Um percentual de 10,6% dos participantes indicaram a falta de dinheiro como sua maior dificuldade durante o isolamento social, enquanto a falta de trabalho foi apontada por 7%.

Esses percentuais crescem em recortes específicos, com destaque para pessoas trans, negras e indígenas. A população trans sofre com maior frequência expulsão do ambiente familiar e educacional e, com isso, tem o acesso ao mercado de trabalho inviabilizado.

Campanha de financiamento

Neste domingo (28), o #VoteLGBT também lançou uma campanha na plataforma Benfeitora de arrecadação de fundos para entidades que prestam ações de amparo à comunidade LGBTI.
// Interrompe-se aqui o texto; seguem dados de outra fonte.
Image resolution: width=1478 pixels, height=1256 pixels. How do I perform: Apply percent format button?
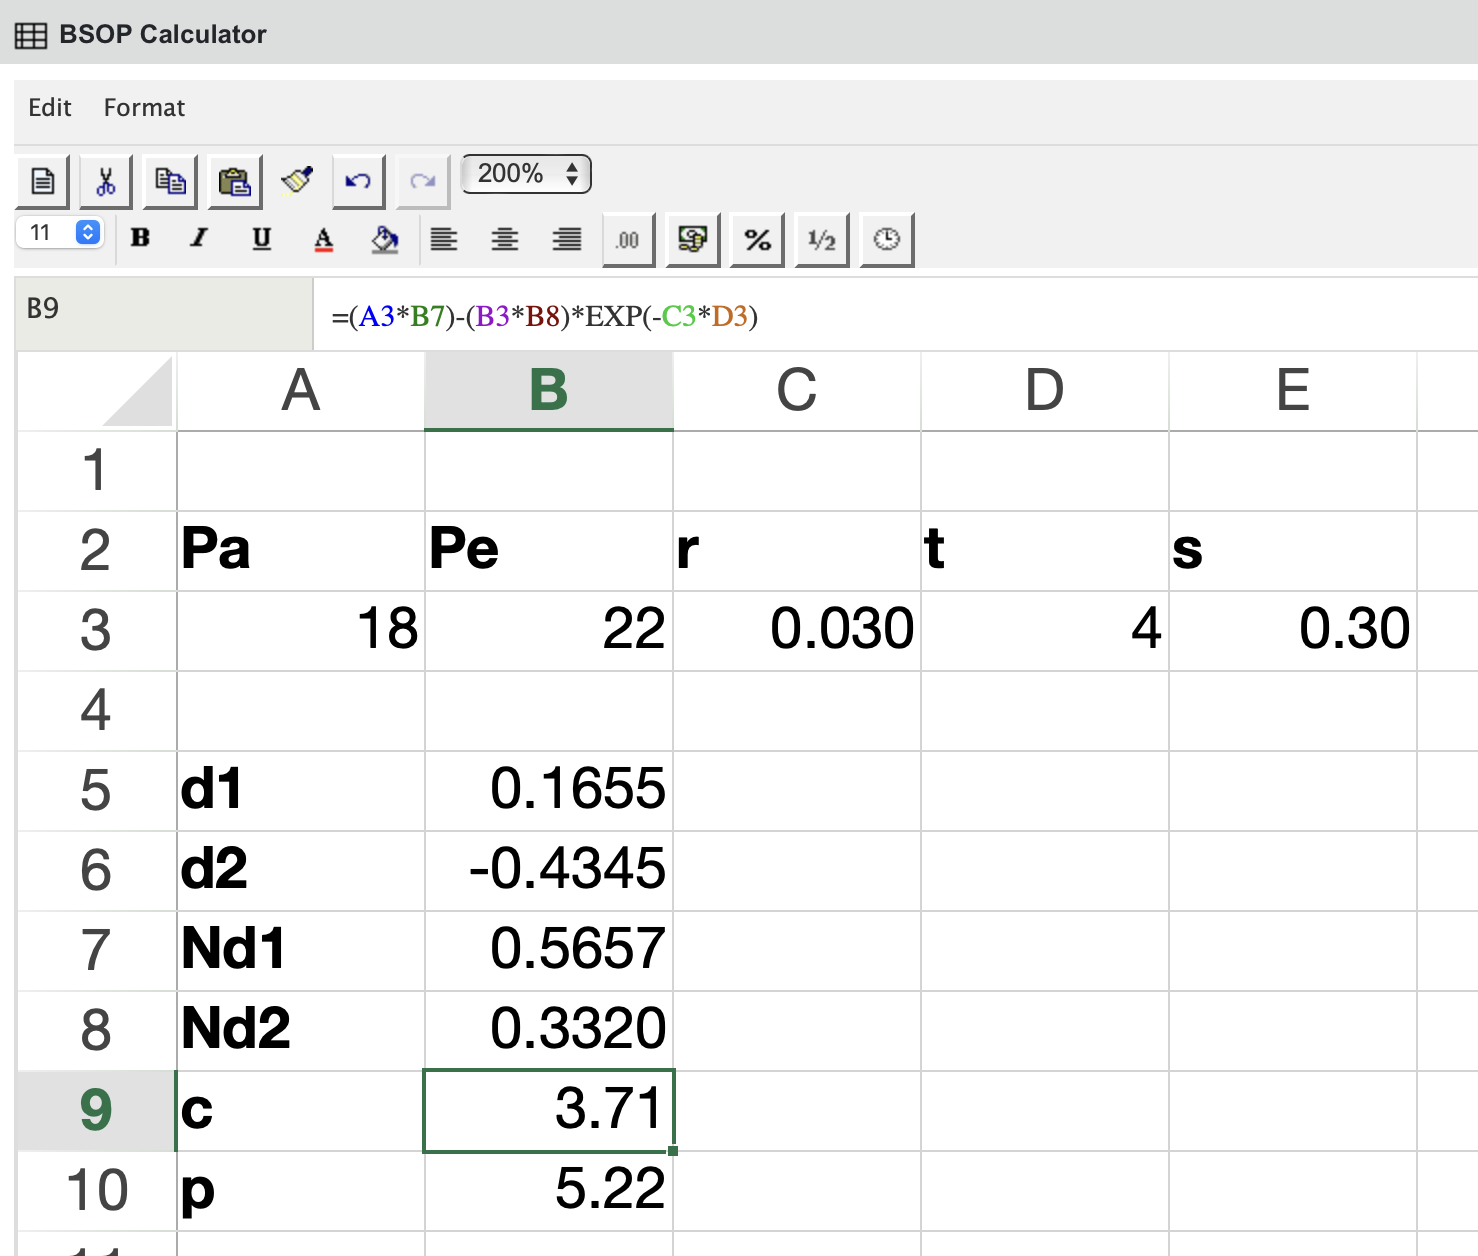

O relatório elenca quatro tipos de apoio necessários à superação das vulnerabilidades enfrentadas pela comunidade LGBTI: emocional, social, financeiro e político. O documento aconselha manter contato com amigos LGBTI, certificando-se de que estão seguros e conectando-os com profissionais e instituições especializadas em saúde mental quando for necessário.

Destaca ainda a importância em contribuir para que pessoas LGBTI acessem fontes de renda, por meio da compra do que produzem, contratação de seus serviços ou mesmo indicando-as para postos de trabalho. Mais a longo prazo, o voto em representantes LGBTI identificados com a causa pode mudar o quadro.